Problem to solve: Which lines of the entries below include "user"? List them all.

Records provided START

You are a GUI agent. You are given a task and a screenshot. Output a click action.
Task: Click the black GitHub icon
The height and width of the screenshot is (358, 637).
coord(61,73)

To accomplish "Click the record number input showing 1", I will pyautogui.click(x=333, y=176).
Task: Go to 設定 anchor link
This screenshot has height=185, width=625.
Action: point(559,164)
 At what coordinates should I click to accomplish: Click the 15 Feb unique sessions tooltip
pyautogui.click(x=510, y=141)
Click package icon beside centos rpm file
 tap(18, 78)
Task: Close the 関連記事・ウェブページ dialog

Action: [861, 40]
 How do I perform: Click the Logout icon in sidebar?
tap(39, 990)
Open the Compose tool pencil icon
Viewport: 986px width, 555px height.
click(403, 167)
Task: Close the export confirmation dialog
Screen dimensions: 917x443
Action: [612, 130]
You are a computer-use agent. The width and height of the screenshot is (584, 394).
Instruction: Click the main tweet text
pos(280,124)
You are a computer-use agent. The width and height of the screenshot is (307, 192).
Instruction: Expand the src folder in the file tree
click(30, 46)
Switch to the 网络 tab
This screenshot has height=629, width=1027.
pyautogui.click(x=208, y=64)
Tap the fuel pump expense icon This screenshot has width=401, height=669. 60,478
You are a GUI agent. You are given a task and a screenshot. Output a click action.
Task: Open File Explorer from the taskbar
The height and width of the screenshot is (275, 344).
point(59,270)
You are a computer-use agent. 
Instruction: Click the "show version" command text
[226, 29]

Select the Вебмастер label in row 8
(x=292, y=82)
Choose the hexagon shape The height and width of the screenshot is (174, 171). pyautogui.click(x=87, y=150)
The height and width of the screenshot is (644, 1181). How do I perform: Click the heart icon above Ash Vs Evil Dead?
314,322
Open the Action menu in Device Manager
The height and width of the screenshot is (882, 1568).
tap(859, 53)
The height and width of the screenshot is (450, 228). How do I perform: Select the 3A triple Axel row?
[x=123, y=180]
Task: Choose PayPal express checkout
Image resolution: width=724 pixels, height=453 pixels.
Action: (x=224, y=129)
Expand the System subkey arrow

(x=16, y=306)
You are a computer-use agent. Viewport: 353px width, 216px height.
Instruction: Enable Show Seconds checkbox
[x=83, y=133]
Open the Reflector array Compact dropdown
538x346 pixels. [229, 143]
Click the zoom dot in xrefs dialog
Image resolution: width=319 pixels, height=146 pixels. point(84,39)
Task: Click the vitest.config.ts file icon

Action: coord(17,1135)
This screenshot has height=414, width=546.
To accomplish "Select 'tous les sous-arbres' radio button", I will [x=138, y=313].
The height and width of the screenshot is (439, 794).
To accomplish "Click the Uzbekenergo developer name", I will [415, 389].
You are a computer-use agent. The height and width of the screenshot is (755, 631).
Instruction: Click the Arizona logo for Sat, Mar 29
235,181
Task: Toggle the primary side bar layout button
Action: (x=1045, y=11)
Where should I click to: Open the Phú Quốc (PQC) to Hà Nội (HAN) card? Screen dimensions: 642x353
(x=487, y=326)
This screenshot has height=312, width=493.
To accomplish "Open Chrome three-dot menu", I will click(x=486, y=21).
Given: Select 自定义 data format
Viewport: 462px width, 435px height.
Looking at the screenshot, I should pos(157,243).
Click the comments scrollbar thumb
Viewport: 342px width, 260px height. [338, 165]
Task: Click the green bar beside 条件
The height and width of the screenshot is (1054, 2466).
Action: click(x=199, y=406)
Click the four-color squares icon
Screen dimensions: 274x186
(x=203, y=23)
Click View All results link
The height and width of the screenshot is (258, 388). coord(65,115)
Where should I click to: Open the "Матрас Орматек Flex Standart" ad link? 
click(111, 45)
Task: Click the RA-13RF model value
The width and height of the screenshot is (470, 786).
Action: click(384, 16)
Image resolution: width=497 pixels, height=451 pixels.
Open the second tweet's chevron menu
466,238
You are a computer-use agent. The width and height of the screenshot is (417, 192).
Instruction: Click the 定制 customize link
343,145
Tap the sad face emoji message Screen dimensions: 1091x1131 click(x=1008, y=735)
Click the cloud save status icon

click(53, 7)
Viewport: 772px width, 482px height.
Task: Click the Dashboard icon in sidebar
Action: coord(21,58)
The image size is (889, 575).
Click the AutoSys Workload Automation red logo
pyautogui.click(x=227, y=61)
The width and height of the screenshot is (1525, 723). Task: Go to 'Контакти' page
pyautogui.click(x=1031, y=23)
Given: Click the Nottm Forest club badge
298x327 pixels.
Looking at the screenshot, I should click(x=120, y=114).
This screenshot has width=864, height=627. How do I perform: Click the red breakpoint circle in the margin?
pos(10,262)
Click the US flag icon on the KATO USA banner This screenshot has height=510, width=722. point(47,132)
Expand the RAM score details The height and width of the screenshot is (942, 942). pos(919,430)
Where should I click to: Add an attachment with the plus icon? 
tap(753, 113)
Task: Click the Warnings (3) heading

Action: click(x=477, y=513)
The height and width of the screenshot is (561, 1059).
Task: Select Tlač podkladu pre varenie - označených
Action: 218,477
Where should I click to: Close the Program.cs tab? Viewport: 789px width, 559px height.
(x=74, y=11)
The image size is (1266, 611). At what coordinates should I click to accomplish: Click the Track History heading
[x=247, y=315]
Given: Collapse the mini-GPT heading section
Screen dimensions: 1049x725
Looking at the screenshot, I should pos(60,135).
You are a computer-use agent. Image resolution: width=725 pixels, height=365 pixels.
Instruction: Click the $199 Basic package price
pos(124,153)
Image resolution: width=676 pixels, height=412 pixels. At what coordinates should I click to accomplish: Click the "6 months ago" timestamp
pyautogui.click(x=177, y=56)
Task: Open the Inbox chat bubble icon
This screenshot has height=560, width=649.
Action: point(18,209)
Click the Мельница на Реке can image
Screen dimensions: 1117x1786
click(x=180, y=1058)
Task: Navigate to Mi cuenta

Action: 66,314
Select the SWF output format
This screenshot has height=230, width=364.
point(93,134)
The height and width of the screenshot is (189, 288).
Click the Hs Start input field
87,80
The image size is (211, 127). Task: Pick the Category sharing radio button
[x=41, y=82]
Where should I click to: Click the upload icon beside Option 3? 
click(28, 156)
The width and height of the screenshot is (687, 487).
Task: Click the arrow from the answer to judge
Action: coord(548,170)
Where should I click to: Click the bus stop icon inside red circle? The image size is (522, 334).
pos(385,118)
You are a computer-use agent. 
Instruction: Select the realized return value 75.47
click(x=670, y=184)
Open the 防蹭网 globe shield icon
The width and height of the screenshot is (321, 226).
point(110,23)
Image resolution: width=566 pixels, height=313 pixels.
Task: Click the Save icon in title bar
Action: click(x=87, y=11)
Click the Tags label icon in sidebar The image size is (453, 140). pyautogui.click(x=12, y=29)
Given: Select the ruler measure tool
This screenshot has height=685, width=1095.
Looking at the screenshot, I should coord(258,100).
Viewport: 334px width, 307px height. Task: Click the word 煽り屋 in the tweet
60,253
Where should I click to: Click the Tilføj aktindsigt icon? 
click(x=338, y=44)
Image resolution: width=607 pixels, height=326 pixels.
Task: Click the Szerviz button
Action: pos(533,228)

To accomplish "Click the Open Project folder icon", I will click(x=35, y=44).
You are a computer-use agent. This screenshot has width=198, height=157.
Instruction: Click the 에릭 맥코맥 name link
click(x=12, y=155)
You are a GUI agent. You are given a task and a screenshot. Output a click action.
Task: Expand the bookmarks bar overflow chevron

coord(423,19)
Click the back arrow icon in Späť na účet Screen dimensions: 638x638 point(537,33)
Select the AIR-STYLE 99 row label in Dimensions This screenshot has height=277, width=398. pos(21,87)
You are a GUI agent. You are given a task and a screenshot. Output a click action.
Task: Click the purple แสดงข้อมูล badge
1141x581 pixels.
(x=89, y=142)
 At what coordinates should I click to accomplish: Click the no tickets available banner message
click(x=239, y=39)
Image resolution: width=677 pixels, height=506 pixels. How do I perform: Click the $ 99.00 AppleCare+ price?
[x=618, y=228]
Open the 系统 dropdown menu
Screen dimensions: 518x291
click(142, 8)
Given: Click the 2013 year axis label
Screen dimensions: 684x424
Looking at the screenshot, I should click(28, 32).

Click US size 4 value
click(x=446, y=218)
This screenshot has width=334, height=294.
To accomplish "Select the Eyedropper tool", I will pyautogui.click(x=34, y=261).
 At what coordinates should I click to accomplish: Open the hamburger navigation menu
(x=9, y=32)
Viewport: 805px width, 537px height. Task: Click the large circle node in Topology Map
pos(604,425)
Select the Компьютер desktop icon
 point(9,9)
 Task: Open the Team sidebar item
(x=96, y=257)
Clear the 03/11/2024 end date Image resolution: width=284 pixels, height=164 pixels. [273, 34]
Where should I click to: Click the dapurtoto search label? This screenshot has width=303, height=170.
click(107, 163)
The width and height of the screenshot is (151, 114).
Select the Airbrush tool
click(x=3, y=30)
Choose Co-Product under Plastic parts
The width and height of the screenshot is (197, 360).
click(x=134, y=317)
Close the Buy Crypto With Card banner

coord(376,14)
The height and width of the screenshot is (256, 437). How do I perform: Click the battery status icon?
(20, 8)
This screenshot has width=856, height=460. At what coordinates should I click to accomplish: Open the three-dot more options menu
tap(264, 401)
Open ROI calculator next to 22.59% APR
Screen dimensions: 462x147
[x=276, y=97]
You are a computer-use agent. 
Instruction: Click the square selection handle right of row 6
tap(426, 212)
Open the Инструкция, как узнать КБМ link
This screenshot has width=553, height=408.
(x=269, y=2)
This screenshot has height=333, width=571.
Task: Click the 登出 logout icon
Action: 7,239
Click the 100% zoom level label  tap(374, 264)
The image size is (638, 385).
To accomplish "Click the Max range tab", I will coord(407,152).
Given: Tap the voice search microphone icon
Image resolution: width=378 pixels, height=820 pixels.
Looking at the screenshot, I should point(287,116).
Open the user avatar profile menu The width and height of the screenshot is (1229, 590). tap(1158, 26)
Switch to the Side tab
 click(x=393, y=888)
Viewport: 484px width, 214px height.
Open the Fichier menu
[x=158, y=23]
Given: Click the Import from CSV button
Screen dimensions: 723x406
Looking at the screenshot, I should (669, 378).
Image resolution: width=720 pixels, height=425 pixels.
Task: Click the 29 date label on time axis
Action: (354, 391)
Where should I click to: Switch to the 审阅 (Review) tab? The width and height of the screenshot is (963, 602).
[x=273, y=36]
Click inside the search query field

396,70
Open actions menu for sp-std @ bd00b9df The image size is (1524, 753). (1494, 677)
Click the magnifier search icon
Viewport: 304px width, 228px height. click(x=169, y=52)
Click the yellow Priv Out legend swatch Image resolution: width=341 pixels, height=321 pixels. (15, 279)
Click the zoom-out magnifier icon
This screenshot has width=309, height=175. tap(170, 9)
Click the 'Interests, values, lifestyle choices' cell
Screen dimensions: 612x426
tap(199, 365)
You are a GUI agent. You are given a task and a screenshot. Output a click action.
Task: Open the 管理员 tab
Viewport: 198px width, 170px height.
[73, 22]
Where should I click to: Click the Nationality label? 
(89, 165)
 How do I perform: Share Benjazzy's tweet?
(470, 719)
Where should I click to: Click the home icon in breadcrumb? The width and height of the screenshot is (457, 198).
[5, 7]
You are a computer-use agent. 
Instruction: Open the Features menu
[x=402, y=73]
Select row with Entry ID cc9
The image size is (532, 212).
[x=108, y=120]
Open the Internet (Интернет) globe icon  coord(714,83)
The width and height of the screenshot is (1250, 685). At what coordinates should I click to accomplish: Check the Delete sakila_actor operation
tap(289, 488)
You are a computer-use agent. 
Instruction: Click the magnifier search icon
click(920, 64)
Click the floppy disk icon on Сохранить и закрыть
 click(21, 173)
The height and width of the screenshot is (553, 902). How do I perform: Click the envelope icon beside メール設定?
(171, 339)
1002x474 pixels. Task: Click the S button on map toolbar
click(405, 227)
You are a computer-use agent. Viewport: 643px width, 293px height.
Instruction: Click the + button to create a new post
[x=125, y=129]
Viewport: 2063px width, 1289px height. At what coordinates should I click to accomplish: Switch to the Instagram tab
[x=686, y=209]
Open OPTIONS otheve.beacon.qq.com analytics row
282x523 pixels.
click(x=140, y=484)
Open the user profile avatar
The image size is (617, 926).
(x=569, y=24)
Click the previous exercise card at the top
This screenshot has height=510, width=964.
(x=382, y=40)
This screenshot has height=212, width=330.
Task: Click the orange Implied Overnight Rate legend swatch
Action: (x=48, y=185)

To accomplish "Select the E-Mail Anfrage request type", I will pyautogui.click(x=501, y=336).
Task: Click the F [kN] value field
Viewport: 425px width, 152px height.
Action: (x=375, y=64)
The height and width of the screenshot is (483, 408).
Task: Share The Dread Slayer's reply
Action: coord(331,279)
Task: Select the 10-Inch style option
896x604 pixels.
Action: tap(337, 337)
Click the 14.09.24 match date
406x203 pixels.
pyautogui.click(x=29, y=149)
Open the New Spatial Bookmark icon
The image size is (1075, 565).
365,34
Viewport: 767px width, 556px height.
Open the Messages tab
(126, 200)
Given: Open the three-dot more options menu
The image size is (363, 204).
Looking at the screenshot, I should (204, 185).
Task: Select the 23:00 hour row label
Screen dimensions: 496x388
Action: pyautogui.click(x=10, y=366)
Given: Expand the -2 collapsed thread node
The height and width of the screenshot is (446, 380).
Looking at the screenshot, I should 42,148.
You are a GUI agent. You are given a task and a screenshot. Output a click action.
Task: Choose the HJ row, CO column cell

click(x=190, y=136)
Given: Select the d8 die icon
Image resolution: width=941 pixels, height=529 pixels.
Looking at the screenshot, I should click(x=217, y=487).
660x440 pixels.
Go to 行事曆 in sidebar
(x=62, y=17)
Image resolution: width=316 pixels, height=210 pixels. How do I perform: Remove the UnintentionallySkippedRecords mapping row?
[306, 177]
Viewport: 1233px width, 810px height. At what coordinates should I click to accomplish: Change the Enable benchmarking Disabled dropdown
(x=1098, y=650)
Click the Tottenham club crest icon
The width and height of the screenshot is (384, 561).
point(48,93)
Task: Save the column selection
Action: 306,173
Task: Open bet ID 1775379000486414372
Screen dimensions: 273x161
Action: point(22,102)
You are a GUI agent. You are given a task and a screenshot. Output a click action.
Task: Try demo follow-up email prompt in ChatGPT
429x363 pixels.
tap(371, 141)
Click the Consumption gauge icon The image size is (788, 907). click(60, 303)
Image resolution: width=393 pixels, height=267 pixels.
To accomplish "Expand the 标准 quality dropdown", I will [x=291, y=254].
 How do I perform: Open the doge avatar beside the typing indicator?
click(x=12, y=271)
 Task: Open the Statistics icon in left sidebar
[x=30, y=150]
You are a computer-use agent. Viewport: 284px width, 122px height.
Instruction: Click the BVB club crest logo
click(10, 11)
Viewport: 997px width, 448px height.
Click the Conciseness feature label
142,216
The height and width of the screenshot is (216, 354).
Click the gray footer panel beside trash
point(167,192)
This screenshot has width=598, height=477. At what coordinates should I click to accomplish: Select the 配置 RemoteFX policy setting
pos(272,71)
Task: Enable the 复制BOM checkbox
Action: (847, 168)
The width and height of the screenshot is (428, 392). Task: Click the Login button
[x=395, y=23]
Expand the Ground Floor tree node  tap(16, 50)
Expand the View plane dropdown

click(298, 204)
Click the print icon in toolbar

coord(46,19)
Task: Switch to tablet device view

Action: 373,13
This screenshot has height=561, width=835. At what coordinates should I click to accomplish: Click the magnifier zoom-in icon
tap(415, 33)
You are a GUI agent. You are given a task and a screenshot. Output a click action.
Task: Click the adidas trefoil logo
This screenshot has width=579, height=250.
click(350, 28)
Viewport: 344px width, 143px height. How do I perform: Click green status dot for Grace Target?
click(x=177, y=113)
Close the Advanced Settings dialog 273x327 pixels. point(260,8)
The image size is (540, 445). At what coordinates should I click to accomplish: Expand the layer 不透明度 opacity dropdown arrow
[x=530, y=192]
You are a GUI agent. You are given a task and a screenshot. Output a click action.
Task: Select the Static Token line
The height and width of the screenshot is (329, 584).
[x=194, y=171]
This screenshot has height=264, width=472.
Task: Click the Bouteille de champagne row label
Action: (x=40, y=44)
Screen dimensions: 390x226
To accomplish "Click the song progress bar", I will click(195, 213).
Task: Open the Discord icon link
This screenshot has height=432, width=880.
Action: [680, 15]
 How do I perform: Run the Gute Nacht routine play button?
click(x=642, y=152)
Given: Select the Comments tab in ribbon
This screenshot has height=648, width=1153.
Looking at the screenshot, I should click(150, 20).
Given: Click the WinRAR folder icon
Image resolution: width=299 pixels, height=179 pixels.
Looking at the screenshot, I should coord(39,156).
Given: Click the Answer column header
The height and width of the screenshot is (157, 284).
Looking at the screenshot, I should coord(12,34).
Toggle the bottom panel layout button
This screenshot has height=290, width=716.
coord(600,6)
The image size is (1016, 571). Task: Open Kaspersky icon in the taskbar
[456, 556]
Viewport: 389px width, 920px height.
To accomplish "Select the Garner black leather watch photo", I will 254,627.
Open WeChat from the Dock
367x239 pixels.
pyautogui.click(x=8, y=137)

Records provided END

Response to the exercise:
Open the user avatar profile menu The width and height of the screenshot is (1229, 590). tap(1158, 26)
Open the user profile avatar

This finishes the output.